EXERCISE DATA:
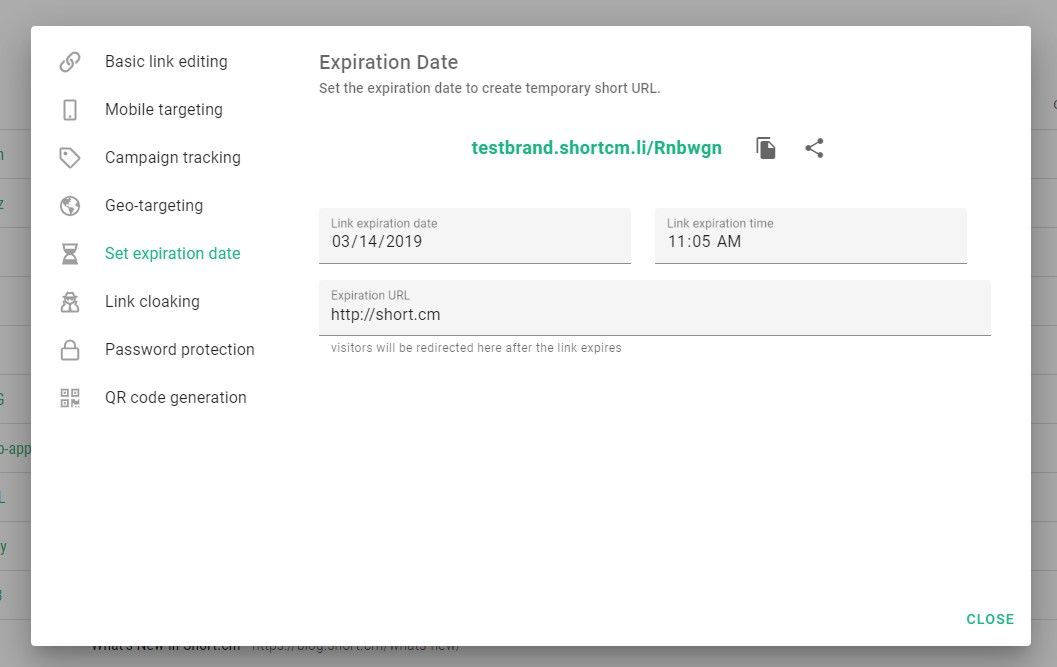Viewport: 1057px width, 667px height.
Task: Open sharing options via share icon
Action: click(814, 147)
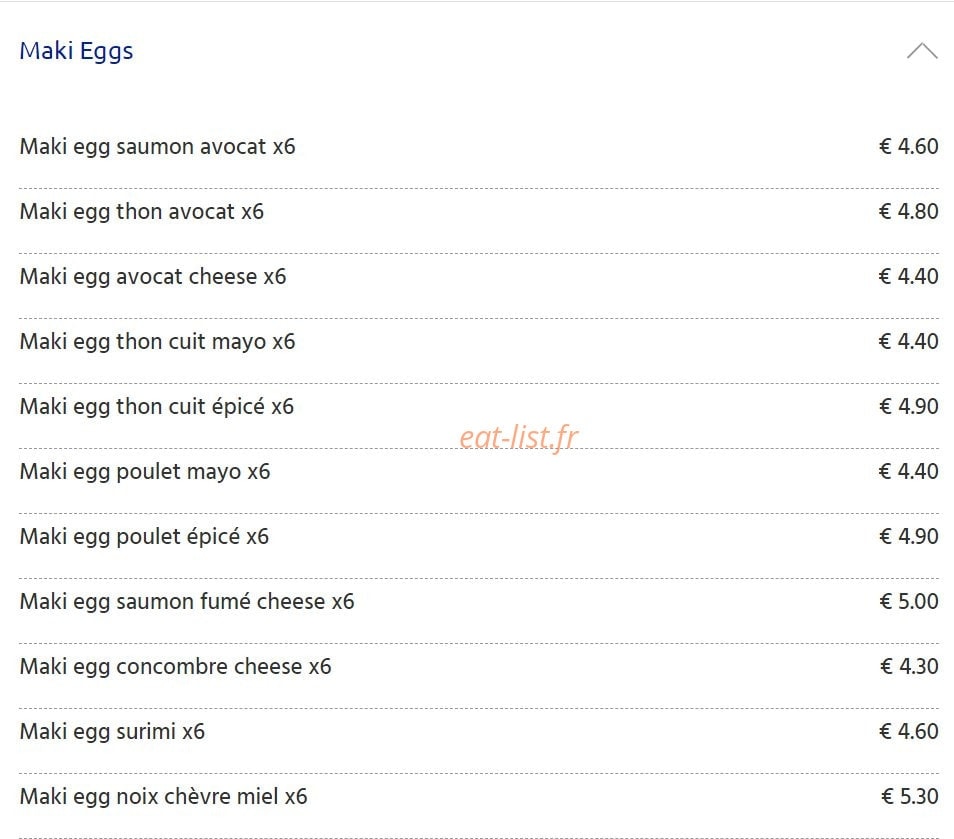Click the € 5.00 price
The image size is (954, 839).
point(909,602)
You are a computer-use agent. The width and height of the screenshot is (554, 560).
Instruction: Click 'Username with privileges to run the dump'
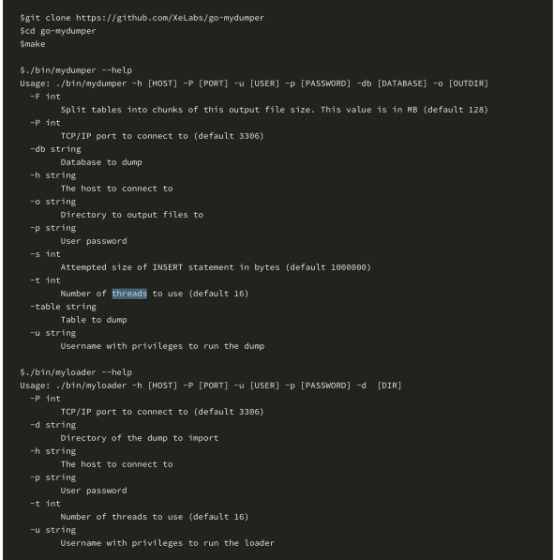click(x=163, y=346)
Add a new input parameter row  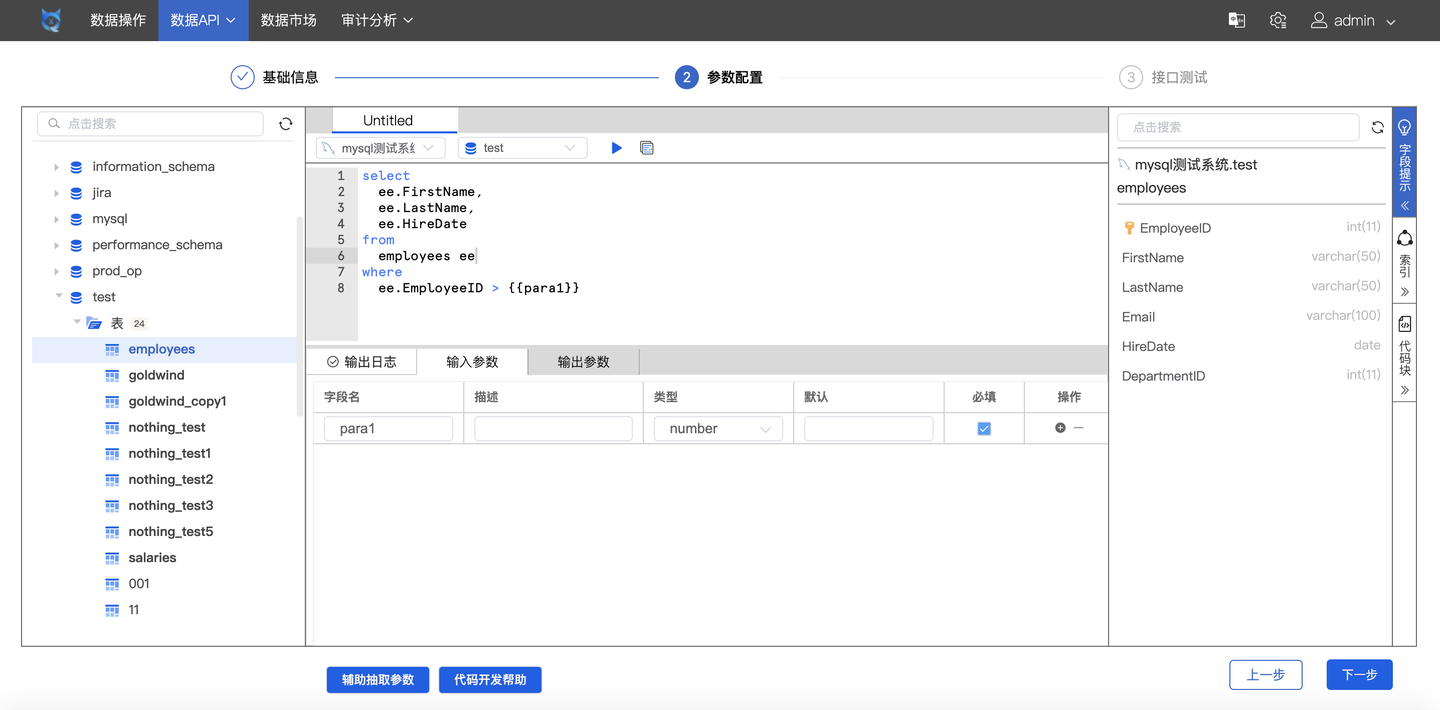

WHAT THE TASK REQUIRES:
Take the lines from the one containing "You are a computer-use" through the last line of the listing and repeat them exactly. Omit the pictures.

TASK SOLUTION:
You are a computer-use agent. The width and height of the screenshot is (554, 560).
Instruction: Click 'Username with privileges to run the dump'
click(x=163, y=346)
Add a new input parameter row  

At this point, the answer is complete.